WHAT YOU NEED TO DO — Convert the data below into a Markdown table with the columns Row and Line, numbering each row and skipping blank lines.

RECORDS FOR THIS EXERCISE —
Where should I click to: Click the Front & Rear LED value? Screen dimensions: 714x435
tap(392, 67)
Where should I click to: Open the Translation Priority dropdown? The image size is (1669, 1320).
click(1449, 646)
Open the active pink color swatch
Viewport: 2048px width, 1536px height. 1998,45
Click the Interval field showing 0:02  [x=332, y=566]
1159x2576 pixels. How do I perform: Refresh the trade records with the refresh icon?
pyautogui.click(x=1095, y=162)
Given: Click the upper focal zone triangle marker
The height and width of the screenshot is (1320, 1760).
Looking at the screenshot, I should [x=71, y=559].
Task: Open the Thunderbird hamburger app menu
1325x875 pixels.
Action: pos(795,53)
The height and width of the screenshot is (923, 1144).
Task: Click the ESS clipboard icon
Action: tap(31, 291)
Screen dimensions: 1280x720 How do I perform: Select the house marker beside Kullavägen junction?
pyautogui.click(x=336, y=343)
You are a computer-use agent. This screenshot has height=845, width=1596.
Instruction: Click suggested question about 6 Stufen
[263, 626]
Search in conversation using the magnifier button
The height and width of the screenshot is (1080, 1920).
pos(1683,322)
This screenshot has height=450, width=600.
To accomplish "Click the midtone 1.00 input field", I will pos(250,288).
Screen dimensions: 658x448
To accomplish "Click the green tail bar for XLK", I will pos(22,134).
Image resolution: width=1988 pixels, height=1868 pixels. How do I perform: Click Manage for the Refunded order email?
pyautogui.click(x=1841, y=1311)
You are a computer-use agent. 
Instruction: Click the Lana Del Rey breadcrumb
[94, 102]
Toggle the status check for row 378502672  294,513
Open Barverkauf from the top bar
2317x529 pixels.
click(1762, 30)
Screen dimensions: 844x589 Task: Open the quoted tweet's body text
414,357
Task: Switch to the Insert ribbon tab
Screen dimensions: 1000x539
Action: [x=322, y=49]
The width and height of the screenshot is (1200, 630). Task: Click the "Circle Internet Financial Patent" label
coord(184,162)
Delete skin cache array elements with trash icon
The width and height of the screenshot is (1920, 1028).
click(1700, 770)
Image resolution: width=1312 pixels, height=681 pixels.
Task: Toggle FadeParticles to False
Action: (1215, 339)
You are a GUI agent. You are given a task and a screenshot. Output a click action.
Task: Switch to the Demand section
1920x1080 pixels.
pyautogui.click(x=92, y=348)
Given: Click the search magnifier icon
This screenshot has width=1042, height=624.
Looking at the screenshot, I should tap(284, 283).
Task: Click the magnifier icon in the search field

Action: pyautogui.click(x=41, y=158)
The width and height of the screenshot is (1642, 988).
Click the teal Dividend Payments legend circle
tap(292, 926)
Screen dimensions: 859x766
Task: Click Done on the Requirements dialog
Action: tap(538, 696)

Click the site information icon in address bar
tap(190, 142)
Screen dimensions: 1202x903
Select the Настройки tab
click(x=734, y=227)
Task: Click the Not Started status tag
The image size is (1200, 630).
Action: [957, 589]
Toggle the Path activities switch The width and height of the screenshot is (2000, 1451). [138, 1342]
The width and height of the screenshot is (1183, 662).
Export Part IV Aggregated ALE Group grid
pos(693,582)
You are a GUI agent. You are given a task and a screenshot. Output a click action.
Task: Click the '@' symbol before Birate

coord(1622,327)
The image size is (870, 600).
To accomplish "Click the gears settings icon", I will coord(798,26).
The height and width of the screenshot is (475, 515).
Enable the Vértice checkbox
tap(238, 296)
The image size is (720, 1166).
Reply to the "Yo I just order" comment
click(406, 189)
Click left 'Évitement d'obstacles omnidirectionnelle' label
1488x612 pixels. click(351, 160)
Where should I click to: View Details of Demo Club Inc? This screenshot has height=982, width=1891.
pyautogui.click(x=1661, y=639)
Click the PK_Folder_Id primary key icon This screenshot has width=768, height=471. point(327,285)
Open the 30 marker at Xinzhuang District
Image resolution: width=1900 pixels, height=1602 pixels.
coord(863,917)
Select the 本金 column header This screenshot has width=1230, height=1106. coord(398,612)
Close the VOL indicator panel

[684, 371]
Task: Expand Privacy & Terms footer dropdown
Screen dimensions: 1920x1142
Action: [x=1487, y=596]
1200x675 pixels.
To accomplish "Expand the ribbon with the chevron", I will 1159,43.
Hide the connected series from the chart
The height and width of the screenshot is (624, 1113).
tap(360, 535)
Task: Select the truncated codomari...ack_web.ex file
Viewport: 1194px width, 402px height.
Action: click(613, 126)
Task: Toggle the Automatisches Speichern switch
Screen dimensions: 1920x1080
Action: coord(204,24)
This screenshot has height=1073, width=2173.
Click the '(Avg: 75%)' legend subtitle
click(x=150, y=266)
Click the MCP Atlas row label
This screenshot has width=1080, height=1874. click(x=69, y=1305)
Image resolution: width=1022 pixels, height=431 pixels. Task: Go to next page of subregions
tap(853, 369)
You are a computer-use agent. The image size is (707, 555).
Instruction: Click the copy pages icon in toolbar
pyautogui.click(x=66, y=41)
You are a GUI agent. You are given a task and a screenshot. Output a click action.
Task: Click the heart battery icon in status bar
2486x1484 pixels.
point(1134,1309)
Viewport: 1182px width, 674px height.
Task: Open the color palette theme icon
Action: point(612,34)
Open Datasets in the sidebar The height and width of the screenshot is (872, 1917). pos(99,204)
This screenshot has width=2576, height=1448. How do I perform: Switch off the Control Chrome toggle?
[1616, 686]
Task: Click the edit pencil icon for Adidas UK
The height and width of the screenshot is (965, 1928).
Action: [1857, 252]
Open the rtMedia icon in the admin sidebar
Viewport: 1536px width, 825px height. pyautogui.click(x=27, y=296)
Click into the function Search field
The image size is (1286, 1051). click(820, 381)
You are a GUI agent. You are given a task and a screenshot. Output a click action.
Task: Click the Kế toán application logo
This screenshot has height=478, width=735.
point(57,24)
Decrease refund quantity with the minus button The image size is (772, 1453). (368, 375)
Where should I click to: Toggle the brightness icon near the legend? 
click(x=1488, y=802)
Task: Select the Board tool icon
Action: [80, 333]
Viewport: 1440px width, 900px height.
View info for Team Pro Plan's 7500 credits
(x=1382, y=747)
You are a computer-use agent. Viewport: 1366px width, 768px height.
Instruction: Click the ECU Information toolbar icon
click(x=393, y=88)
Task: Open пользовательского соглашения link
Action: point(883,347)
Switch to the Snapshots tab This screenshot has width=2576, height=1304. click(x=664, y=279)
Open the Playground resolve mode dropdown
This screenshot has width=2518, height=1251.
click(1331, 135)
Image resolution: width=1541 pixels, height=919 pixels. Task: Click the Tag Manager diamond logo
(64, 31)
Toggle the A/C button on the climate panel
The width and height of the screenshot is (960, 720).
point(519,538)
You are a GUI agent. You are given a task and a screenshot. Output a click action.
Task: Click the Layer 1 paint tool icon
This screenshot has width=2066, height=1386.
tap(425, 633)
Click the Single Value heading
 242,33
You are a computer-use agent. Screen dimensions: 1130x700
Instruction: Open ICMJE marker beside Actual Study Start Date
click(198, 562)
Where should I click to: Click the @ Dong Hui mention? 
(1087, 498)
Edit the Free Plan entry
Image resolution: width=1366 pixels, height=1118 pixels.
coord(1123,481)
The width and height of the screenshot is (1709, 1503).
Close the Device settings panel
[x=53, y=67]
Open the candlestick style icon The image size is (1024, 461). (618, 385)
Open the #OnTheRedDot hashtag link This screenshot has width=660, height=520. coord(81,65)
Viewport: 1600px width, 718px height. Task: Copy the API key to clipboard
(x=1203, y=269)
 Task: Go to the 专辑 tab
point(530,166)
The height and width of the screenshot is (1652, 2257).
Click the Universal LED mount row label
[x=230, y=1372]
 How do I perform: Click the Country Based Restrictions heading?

THE OUTPUT —
| Row | Line |
|---|---|
| 1 | Where should I click to: Click the Front & Rear LED value? Screen dimensions: 714x435 |
| 2 | tap(392, 67) |
| 3 | Where should I click to: Open the Translation Priority dropdown? The image size is (1669, 1320). |
| 4 | click(1449, 646) |
| 5 | Open the active pink color swatch |
| 6 | Viewport: 2048px width, 1536px height. 1998,45 |
| 7 | Click the Interval field showing 0:02  [x=332, y=566] |
| 8 | 1159x2576 pixels. How do I perform: Refresh the trade records with the refresh icon? |
| 9 | pyautogui.click(x=1095, y=162) |
| 10 | Given: Click the upper focal zone triangle marker |
| 11 | The height and width of the screenshot is (1320, 1760). |
| 12 | Looking at the screenshot, I should [x=71, y=559]. |
| 13 | Task: Open the Thunderbird hamburger app menu |
| 14 | 1325x875 pixels. |
| 15 | Action: pos(795,53) |
| 16 | The height and width of the screenshot is (923, 1144). |
| 17 | Task: Click the ESS clipboard icon |
| 18 | Action: tap(31, 291) |
| 19 | Screen dimensions: 1280x720 How do I perform: Select the house marker beside Kullavägen junction? |
| 20 | pyautogui.click(x=336, y=343) |
| 21 | You are a computer-use agent. This screenshot has height=845, width=1596. |
| 22 | Instruction: Click suggested question about 6 Stufen |
| 23 | [263, 626] |
| 24 | Search in conversation using the magnifier button |
| 25 | The height and width of the screenshot is (1080, 1920). |
| 26 | pos(1683,322) |
| 27 | This screenshot has height=450, width=600. |
| 28 | To accomplish "Click the midtone 1.00 input field", I will pos(250,288). |
| 29 | Screen dimensions: 658x448 |
| 30 | To accomplish "Click the green tail bar for XLK", I will pos(22,134). |
| 31 | Image resolution: width=1988 pixels, height=1868 pixels. How do I perform: Click Manage for the Refunded order email? |
| 32 | pyautogui.click(x=1841, y=1311) |
| 33 | You are a computer-use agent.  |
| 34 | Instruction: Click the Lana Del Rey breadcrumb |
| 35 | [94, 102] |
| 36 | Toggle the status check for row 378502672  294,513 |
| 37 | Open Barverkauf from the top bar |
| 38 | 2317x529 pixels. |
| 39 | click(1762, 30) |
| 40 | Screen dimensions: 844x589 Task: Open the quoted tweet's body text |
| 41 | 414,357 |
| 42 | Task: Switch to the Insert ribbon tab |
| 43 | Screen dimensions: 1000x539 |
| 44 | Action: [x=322, y=49] |
| 45 | The width and height of the screenshot is (1200, 630). Task: Click the "Circle Internet Financial Patent" label |
| 46 | coord(184,162) |
| 47 | Delete skin cache array elements with trash icon |
| 48 | The width and height of the screenshot is (1920, 1028). |
| 49 | click(1700, 770) |
| 50 | Image resolution: width=1312 pixels, height=681 pixels. |
| 51 | Task: Toggle FadeParticles to False |
| 52 | Action: (1215, 339) |
| 53 | You are a GUI agent. You are given a task and a screenshot. Output a click action. |
| 54 | Task: Switch to the Demand section |
| 55 | 1920x1080 pixels. |
| 56 | pyautogui.click(x=92, y=348) |
| 57 | Given: Click the search magnifier icon |
| 58 | This screenshot has width=1042, height=624. |
| 59 | Looking at the screenshot, I should tap(284, 283). |
| 60 | Task: Click the magnifier icon in the search field |
| 61 | Action: pyautogui.click(x=41, y=158) |
| 62 | The width and height of the screenshot is (1642, 988). |
| 63 | Click the teal Dividend Payments legend circle |
| 64 | tap(292, 926) |
| 65 | Screen dimensions: 859x766 |
| 66 | Task: Click Done on the Requirements dialog |
| 67 | Action: tap(538, 696) |
| 68 | Click the site information icon in address bar |
| 69 | tap(190, 142) |
| 70 | Screen dimensions: 1202x903 |
| 71 | Select the Настройки tab |
| 72 | click(x=734, y=227) |
| 73 | Task: Click the Not Started status tag |
| 74 | The image size is (1200, 630). |
| 75 | Action: [957, 589] |
| 76 | Toggle the Path activities switch The width and height of the screenshot is (2000, 1451). [138, 1342] |
| 77 | The width and height of the screenshot is (1183, 662). |
| 78 | Export Part IV Aggregated ALE Group grid |
| 79 | pos(693,582) |
| 80 | You are a GUI agent. You are given a task and a screenshot. Output a click action. |
| 81 | Task: Click the '@' symbol before Birate |
| 82 | coord(1622,327) |
| 83 | The image size is (870, 600). |
| 84 | To accomplish "Click the gears settings icon", I will coord(798,26). |
| 85 | The height and width of the screenshot is (475, 515). |
| 86 | Enable the Vértice checkbox |
| 87 | tap(238, 296) |
| 88 | The image size is (720, 1166). |
| 89 | Reply to the "Yo I just order" comment |
| 90 | click(406, 189) |
| 91 | Click left 'Évitement d'obstacles omnidirectionnelle' label |
| 92 | 1488x612 pixels. click(351, 160) |
| 93 | Where should I click to: View Details of Demo Club Inc? This screenshot has height=982, width=1891. |
| 94 | pyautogui.click(x=1661, y=639) |
| 95 | Click the PK_Folder_Id primary key icon This screenshot has width=768, height=471. point(327,285) |
| 96 | Open the 30 marker at Xinzhuang District |
| 97 | Image resolution: width=1900 pixels, height=1602 pixels. |
| 98 | coord(863,917) |
| 99 | Select the 本金 column header This screenshot has width=1230, height=1106. coord(398,612) |
| 100 | Close the VOL indicator panel |
| 101 | [684, 371] |
| 102 | Task: Expand Privacy & Terms footer dropdown |
| 103 | Screen dimensions: 1920x1142 |
| 104 | Action: [x=1487, y=596] |
| 105 | 1200x675 pixels. |
| 106 | To accomplish "Expand the ribbon with the chevron", I will 1159,43. |
| 107 | Hide the connected series from the chart |
| 108 | The height and width of the screenshot is (624, 1113). |
| 109 | tap(360, 535) |
| 110 | Task: Select the truncated codomari...ack_web.ex file |
| 111 | Viewport: 1194px width, 402px height. |
| 112 | Action: click(613, 126) |
| 113 | Task: Toggle the Automatisches Speichern switch |
| 114 | Screen dimensions: 1920x1080 |
| 115 | Action: coord(204,24) |
| 116 | This screenshot has height=1073, width=2173. |
| 117 | Click the '(Avg: 75%)' legend subtitle |
| 118 | click(x=150, y=266) |
| 119 | Click the MCP Atlas row label |
| 120 | This screenshot has width=1080, height=1874. click(x=69, y=1305) |
| 121 | Image resolution: width=1022 pixels, height=431 pixels. Task: Go to next page of subregions |
| 122 | tap(853, 369) |
| 123 | You are a computer-use agent. The image size is (707, 555). |
| 124 | Instruction: Click the copy pages icon in toolbar |
| 125 | pyautogui.click(x=66, y=41) |
| 126 | You are a GUI agent. You are given a task and a screenshot. Output a click action. |
| 127 | Task: Click the heart battery icon in status bar |
| 128 | 2486x1484 pixels. |
| 129 | point(1134,1309) |
| 130 | Viewport: 1182px width, 674px height. |
| 131 | Task: Open the color palette theme icon |
| 132 | Action: point(612,34) |
| 133 | Open Datasets in the sidebar The height and width of the screenshot is (872, 1917). pos(99,204) |
| 134 | This screenshot has width=2576, height=1448. How do I perform: Switch off the Control Chrome toggle? |
| 135 | [1616, 686] |
| 136 | Task: Click the edit pencil icon for Adidas UK |
| 137 | The height and width of the screenshot is (965, 1928). |
| 138 | Action: [1857, 252] |
| 139 | Open the rtMedia icon in the admin sidebar |
| 140 | Viewport: 1536px width, 825px height. pyautogui.click(x=27, y=296) |
| 141 | Click into the function Search field |
| 142 | The image size is (1286, 1051). click(820, 381) |
| 143 | You are a GUI agent. You are given a task and a screenshot. Output a click action. |
| 144 | Task: Click the Kế toán application logo |
| 145 | This screenshot has height=478, width=735. |
| 146 | point(57,24) |
| 147 | Decrease refund quantity with the minus button The image size is (772, 1453). (368, 375) |
| 148 | Where should I click to: Toggle the brightness icon near the legend?  |
| 149 | click(x=1488, y=802) |
| 150 | Task: Select the Board tool icon |
| 151 | Action: [80, 333] |
| 152 | Viewport: 1440px width, 900px height. |
| 153 | View info for Team Pro Plan's 7500 credits |
| 154 | (x=1382, y=747) |
| 155 | You are a computer-use agent. Viewport: 1366px width, 768px height. |
| 156 | Instruction: Click the ECU Information toolbar icon |
| 157 | click(x=393, y=88) |
| 158 | Task: Open пользовательского соглашения link |
| 159 | Action: point(883,347) |
| 160 | Switch to the Snapshots tab This screenshot has width=2576, height=1304. click(x=664, y=279) |
| 161 | Open the Playground resolve mode dropdown |
| 162 | This screenshot has width=2518, height=1251. |
| 163 | click(1331, 135) |
| 164 | Image resolution: width=1541 pixels, height=919 pixels. Task: Click the Tag Manager diamond logo |
| 165 | (64, 31) |
| 166 | Toggle the A/C button on the climate panel |
| 167 | The width and height of the screenshot is (960, 720). |
| 168 | point(519,538) |
| 169 | You are a GUI agent. You are given a task and a screenshot. Output a click action. |
| 170 | Task: Click the Layer 1 paint tool icon |
| 171 | This screenshot has width=2066, height=1386. |
| 172 | tap(425, 633) |
| 173 | Click the Single Value heading |
| 174 |  242,33 |
| 175 | You are a computer-use agent. Screen dimensions: 1130x700 |
| 176 | Instruction: Open ICMJE marker beside Actual Study Start Date |
| 177 | click(198, 562) |
| 178 | Where should I click to: Click the @ Dong Hui mention?  |
| 179 | (1087, 498) |
| 180 | Edit the Free Plan entry |
| 181 | Image resolution: width=1366 pixels, height=1118 pixels. |
| 182 | coord(1123,481) |
| 183 | The width and height of the screenshot is (1709, 1503). |
| 184 | Close the Device settings panel |
| 185 | [x=53, y=67] |
| 186 | Open the candlestick style icon The image size is (1024, 461). (618, 385) |
| 187 | Open the #OnTheRedDot hashtag link This screenshot has width=660, height=520. coord(81,65) |
| 188 | Viewport: 1600px width, 718px height. Task: Copy the API key to clipboard |
| 189 | (x=1203, y=269) |
| 190 |  Task: Go to the 专辑 tab |
| 191 | point(530,166) |
| 192 | The height and width of the screenshot is (1652, 2257). |
| 193 | Click the Universal LED mount row label |
| 194 | [x=230, y=1372] |
| 195 |  How do I perform: Click the Country Based Restrictions heading? |